Malta was placed on the grey list in June last year following an assessment that identified “serious deficiencies”, after which the Maltese government agreed to an action plan that is now completed, FATF president Marcus Pleyer said.
“As a result, it is now better placed to tackle money laundering and terrorist financing. A FATF team held a successful on-site visit in April, and the FATF congratulates Malta for being removed from the list,” he added
The president of the FATF, an intergovernmental organisation considered to be a global standard for anti-money laundering and counter-terrorism financing practices, further encouraged Malta to “continue this momentum”. In particular, he stressed the need for the implementation of reforms.
“This means it still needs to continue improving implementation of its laws – implementation is essential here – particularly in relation to the laundering of illegal proceeds from tax evasion and foreign proceeds of crime,” Pleyer said.
When Malta became the first European country to be placed on the grey list last year, Pleyer emphasised that two key issues were the lack of transparency on the ultimate beneficial owners of companies and the weak financial intelligence on tax crimes were two key issues.
“Since then, Malta has doubled the resources of their business registry, they conducted a thorough risk assessment and set out to inspect all of them,” Pleyer said during Friday’s press briefing.
“Malta has successfully identified companies that have concealed their true owners and as a result, significantly more penalties were imposed in 2021 against companies,” the president added.
The FATF also voiced its satisfaction with the implementation of “effective and dissuasive penalties” with professionals and business entities who are in a position to enable financial crime, including lawyers, accountants and company service providers.

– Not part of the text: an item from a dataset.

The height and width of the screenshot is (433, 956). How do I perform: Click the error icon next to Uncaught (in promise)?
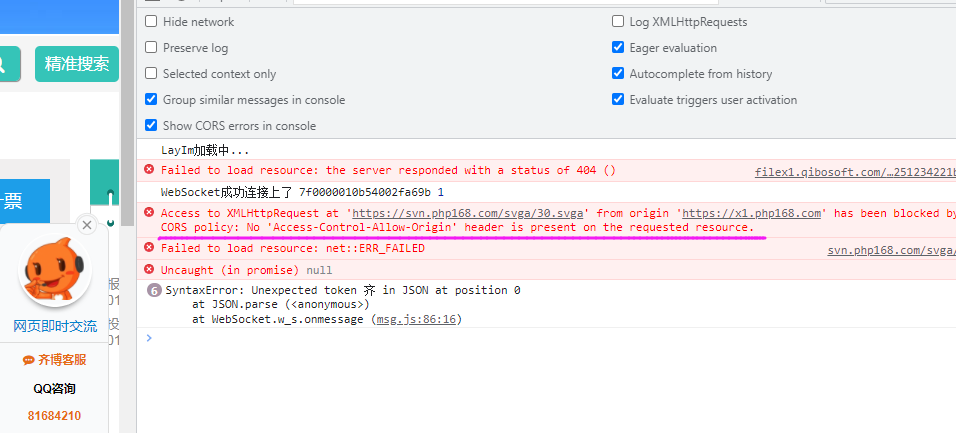coord(150,270)
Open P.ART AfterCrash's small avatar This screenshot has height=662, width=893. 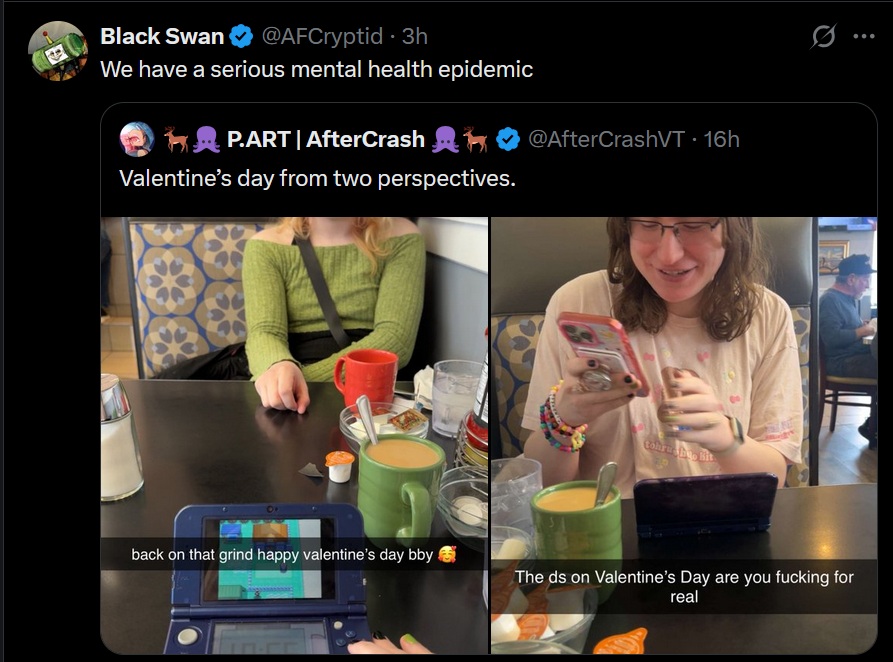tap(137, 139)
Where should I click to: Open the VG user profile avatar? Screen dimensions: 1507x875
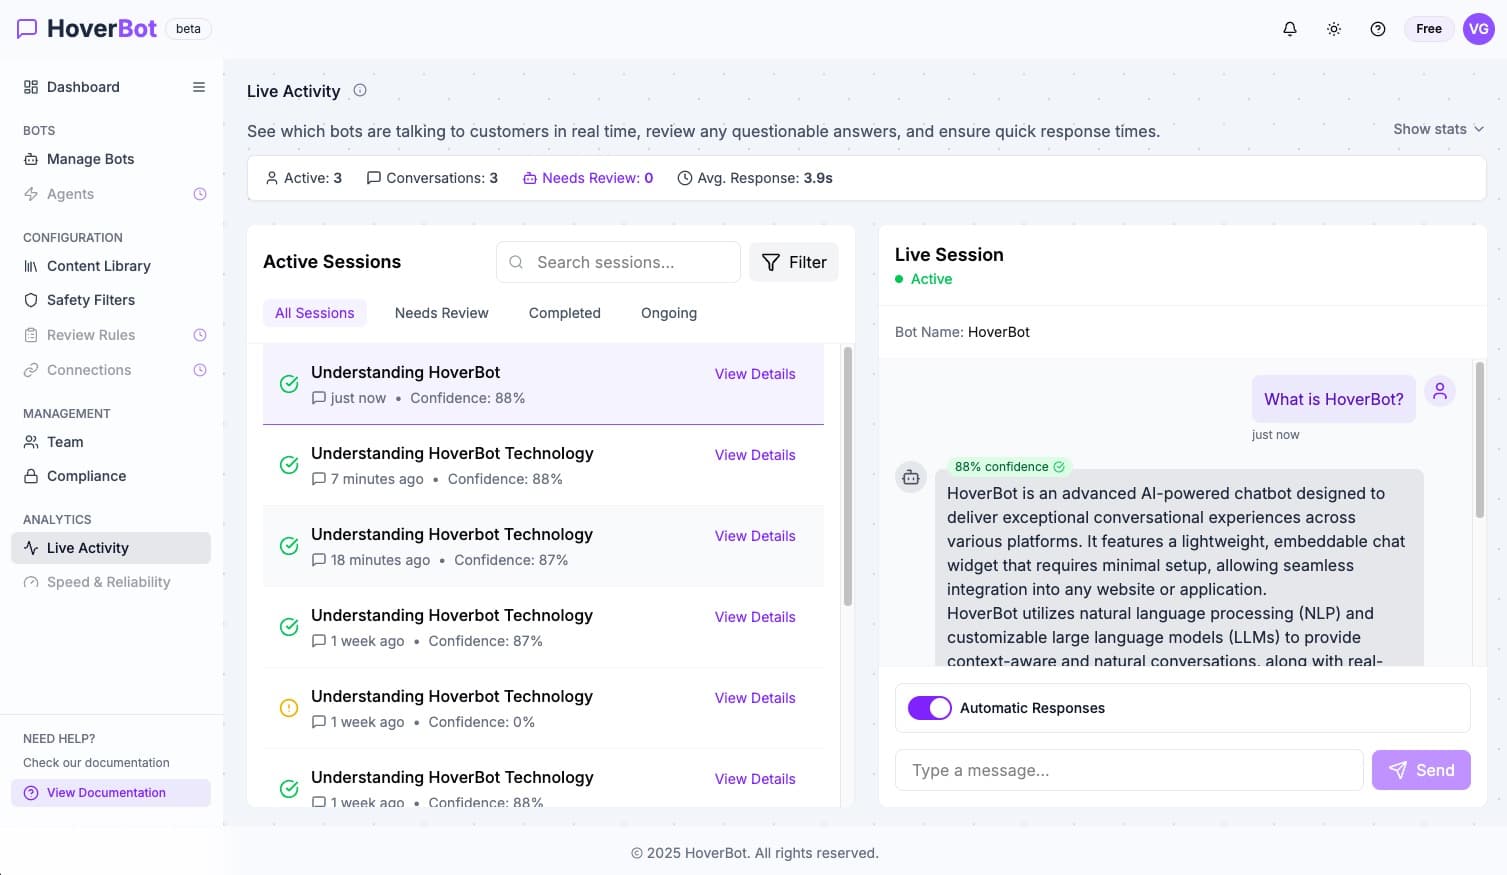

As for weak financial intelligence and how that affects law enforcement efforts, the FATF’s president said Malta “enhanced the use of financial intelligence to combat money laundering linked to tax crimes”.

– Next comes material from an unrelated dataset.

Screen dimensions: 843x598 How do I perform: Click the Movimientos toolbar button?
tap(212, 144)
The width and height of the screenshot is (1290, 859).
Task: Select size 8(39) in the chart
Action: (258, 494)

When asked about the lack of convictions of former politicians and high-ranking officials linked with financial crime in Malta, Pleyer stressed that the agency’s remit is to assess systems in place: “The FATF is not an operational agency: we are not investigating concrete cases. We are checking whether the overall AML-CFT system is robust enough to effectively address the risks that a country has.”
Pleyer added that Malta’s efforts to address the action plans imposed by the FATF’s regional body, MONEYVAL, began before the country was greylisted and that “Malta is at the end of a long period of reforms that will hopefully continue”, which the organisation will be monitoring.